Fr. Hamel
FIRST LETTER OF JOHN 3
For this is the message which you have heard from the beginning: that we should love each other 12 and not be like Kayin, who was from the Evil One and murdered his own brother. Why did he murder him? Because his own actions were evil, and his brother’s were righteous. 13 Don’t be amazed, brothers, if the world hates you. 14 We, for our part, know that we have passed from death to life because we keep loving the brothers. The person who fails to keep on loving is still under the power of death. 15 Everyone who hates his brother is a murderer, and you know that no murderer has eternal life in him.
16 The way that we have come to know love is through his having laid down his life for us. And we ought to lay down our lives for the brothers! 17 If someone has worldly possessions and sees his brother in need, yet closes his heart against him, how can the love of God dwell in him? 18 Children, let us love not with words and talk, but with actions and in reality!
19 Here is how we will know that we are from the truth and will set our hearts at rest in his presence: 20 if our hearts know something against us, God is greater than our hearts, and he knows everything. 21 Dear friends, if our hearts know nothing against us, we have confidence in approaching God; 22 then, whatever we ask for, we receive from him; because we are obeying his commands and doing the things that please him.
23 This is his command: that we are to trust in the person and power of his Son Yeshua the Messiah and to keep loving one another, just as he commanded us. 24 Those who obey his commands remain united with him and he with them.
Here is how we know that he remains united with us: by the Spirit whom he gave us.
PLEASE LOOK AT MY BLOG FROM YESTERDAY ON xtremejesus.co WHICH REFLECTS ON THE MURDER OF FR. JACQUES HAMEL AND URGES TALKS WITH DAESH.

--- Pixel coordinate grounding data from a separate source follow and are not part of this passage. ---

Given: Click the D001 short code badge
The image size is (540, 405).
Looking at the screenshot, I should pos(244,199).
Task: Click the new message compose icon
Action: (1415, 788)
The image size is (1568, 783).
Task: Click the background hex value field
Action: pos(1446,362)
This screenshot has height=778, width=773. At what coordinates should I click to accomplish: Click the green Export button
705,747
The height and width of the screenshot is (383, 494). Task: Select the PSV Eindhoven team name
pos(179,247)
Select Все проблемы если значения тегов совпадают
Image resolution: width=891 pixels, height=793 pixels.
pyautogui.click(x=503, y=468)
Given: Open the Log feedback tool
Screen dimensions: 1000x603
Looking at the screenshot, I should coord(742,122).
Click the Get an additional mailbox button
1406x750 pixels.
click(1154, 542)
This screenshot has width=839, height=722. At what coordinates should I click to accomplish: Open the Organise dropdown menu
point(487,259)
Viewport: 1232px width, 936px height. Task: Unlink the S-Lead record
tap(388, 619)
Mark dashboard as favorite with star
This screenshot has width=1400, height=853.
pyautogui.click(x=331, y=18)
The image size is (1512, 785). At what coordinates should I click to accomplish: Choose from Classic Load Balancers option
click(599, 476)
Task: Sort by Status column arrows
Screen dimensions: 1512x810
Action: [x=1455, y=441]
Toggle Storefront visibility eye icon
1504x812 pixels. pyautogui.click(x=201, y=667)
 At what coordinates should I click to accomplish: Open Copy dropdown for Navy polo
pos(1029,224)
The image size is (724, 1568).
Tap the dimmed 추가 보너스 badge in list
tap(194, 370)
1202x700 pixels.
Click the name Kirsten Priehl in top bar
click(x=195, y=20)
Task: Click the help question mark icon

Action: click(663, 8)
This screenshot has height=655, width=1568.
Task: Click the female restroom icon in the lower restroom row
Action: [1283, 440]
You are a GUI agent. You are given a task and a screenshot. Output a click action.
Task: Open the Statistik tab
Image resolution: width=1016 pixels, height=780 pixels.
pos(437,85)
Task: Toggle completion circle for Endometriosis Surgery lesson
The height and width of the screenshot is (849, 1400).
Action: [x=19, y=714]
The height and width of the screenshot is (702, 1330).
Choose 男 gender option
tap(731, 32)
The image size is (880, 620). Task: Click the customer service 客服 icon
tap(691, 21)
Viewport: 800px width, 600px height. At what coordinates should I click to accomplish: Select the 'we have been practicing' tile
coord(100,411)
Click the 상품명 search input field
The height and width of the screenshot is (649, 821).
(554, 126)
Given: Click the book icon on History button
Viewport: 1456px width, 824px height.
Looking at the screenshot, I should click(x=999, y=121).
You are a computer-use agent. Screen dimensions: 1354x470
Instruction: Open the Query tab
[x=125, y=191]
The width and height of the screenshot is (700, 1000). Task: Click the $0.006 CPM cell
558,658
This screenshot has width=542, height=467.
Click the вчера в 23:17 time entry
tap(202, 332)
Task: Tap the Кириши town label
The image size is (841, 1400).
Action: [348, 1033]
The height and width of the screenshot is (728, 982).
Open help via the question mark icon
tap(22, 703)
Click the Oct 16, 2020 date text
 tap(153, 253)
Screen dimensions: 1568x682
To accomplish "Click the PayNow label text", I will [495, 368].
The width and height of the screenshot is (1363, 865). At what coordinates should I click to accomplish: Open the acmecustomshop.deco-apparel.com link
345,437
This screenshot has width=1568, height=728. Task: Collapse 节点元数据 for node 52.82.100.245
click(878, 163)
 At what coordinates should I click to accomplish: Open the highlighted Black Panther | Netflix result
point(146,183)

Readers of this letter will notice how the writer is always saying, “Here is how we know X”, building one brick after another into the structure of his theological house. He is a bit repetitive, emphasising always that the building blocks of faith do fit together.
Here his focus is the meaning of communal love. It is not to be taken for granted; as the example of Kayin (Cain) reveals, brotherly hatred is older than brotherly love. Hatred issues in the act of killing, because it is a hatred of other life. It seeks death. Believers on the other hand know that they have been lifted from death into life, because they love each other, fulfilling the the command that we should love our neighbour as ourselves. Continuing to love our brothers and sisters means that we dwell in life, while those who hate, dwell in death, and cause death.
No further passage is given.